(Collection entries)
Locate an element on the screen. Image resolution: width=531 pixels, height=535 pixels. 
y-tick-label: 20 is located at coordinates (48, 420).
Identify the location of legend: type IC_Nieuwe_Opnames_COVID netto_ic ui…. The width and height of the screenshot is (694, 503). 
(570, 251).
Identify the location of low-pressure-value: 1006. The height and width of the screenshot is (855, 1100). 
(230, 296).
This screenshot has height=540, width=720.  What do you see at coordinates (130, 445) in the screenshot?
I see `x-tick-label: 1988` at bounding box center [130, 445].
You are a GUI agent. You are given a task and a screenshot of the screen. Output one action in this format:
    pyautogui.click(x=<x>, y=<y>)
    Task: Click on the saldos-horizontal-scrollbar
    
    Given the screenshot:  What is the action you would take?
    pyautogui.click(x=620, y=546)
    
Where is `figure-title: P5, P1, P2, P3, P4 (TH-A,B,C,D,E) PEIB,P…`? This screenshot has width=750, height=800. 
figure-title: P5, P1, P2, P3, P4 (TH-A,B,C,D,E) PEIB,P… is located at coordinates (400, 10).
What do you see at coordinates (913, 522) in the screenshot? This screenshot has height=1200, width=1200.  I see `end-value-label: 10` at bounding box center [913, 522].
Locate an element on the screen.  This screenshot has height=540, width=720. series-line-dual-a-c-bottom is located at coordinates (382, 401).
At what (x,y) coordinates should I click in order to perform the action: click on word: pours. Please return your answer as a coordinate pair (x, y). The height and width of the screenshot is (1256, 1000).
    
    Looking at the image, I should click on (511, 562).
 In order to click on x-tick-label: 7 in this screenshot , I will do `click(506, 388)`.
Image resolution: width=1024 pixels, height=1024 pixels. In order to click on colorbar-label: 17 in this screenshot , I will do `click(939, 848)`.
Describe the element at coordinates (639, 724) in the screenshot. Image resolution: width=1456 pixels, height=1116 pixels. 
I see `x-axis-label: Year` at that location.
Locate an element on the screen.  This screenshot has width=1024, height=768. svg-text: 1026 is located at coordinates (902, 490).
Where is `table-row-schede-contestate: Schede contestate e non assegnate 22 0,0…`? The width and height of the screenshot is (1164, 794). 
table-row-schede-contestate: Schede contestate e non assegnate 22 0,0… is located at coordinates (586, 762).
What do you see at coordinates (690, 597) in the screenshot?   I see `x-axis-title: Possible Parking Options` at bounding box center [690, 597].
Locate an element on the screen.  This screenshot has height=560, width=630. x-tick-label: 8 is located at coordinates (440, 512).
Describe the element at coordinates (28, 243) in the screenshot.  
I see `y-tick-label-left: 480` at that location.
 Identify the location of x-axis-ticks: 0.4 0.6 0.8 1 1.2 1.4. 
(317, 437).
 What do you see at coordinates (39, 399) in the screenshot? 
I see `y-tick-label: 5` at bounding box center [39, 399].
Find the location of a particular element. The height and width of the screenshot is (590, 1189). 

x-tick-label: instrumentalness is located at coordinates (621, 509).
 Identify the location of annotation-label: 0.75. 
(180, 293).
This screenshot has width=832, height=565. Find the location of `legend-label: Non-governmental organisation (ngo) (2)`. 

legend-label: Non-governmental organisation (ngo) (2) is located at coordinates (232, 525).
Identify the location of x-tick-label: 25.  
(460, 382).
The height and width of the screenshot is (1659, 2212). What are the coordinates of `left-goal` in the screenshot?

**WHAT YOU ARE ASKED TO DO:** Reproduce verbatim the lines beginning with the line that contains "You are a GUI" and continuing through the line that contains "coordinates (382, 401).", both included.

**TASK RESPONSE:**
You are a GUI agent. You are given a task and a screenshot of the screen. Output one action in this format:
    pyautogui.click(x=<x>, y=<y>)
    Task: Click on the saldos-horizontal-scrollbar
    
    Given the screenshot:  What is the action you would take?
    pyautogui.click(x=620, y=546)
    
Where is `figure-title: P5, P1, P2, P3, P4 (TH-A,B,C,D,E) PEIB,P…`? This screenshot has width=750, height=800. 
figure-title: P5, P1, P2, P3, P4 (TH-A,B,C,D,E) PEIB,P… is located at coordinates (400, 10).
What do you see at coordinates (913, 522) in the screenshot? This screenshot has height=1200, width=1200.  I see `end-value-label: 10` at bounding box center [913, 522].
Locate an element on the screen.  This screenshot has height=540, width=720. series-line-dual-a-c-bottom is located at coordinates (382, 401).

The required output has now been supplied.